H100 SXM5 MIG slices give you hardware-enforced VRAM/SM partitioning. We wrap each MIG instance in an NVIDIA Confidential VM — VRAM is encrypted the moment it leaves the chip, hypervisors only see ciphertext. Cross-tenant memory snooping is blocked at the silicon level.

Lever 2 — GID-based RDMA spoof prevention

For NCCL over RDMA we bind each tenant's QPs to a dedicated GID subnet and enable SR-IOV PF isolation on ConnectX-7. The NCCL topology file is pushed by the control plane; tenant processes never see another tenant's LID/GID:

NCCL_IB_GID_INDEX=3 NCCL_IB_HCA=mlx5_2:1,mlx5_3:1

Bonus: cross-tenant AllReduce no longer interferes; tail latency variance drops from ±18% to ±3%.

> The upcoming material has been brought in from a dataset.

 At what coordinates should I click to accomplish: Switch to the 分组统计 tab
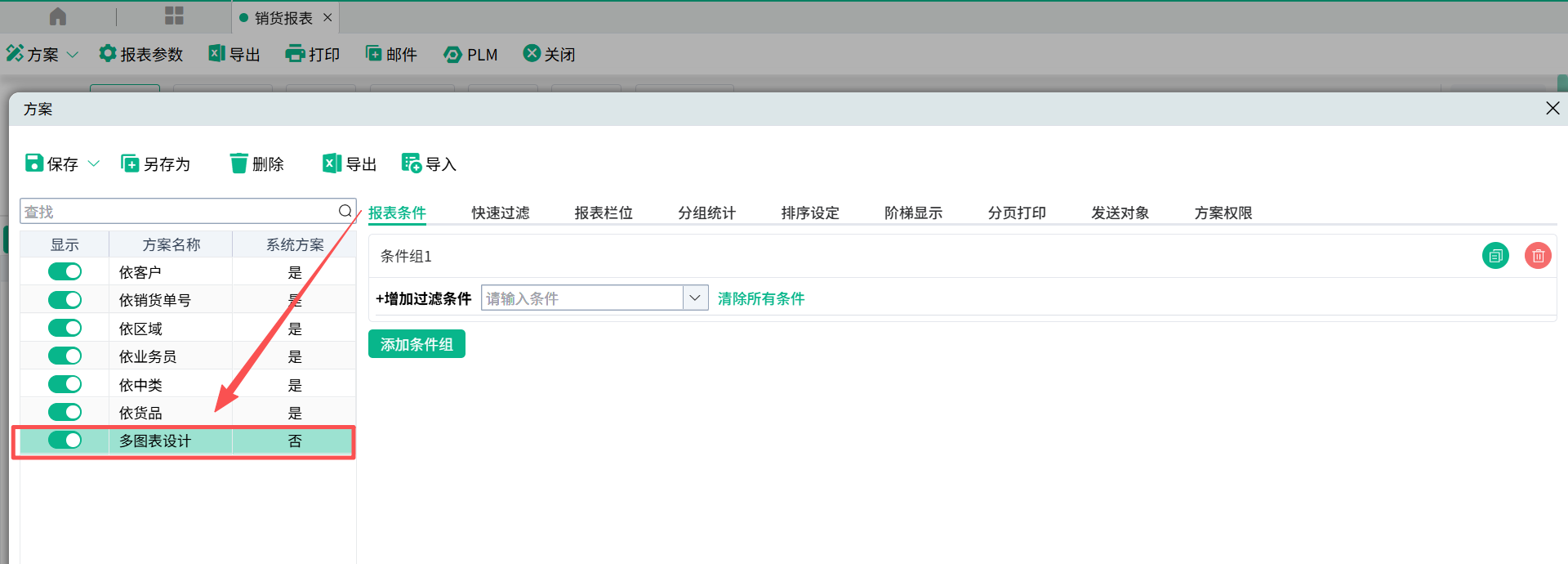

Lever 3 — secure NVMe wipe on node reclaim

When an instance is released, the control plane forces an NVMe format --ses=2 (cryptographic erase) — average 11 seconds for a 7.68 TB drive, two orders of magnitude faster than zeroing with dd. The node is only marked schedulable after the wipe finishes.

Takeaways

The whole stack passed China's MLPS 2.0 Level 3 and a finance customer's pen test. In product terms: customers flip a "Security & Compliance Mode" toggle in the console; the surcharge is roughly +12% over standard instances, but it lets compliance audits pass cleanly — a hard requirement for finance and government workloads.